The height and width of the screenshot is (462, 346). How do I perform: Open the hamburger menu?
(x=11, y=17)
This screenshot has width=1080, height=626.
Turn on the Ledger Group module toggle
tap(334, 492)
☆ ☆ ☆ ☆ ☆
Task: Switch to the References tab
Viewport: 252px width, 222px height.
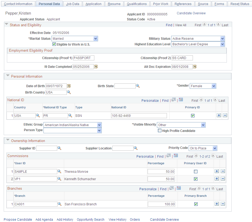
☆ ☆ ☆ ☆ ☆
◆ **Your objective**
The response should be the listing above, limited to the lines between the one holding "Task: Switch to the References tab" and the one holding "Viewport: 252px width, 222px height.", inclusive, reproduced exactly.

◆ **Exercise solution**
Task: Switch to the References tab
Viewport: 252px width, 222px height.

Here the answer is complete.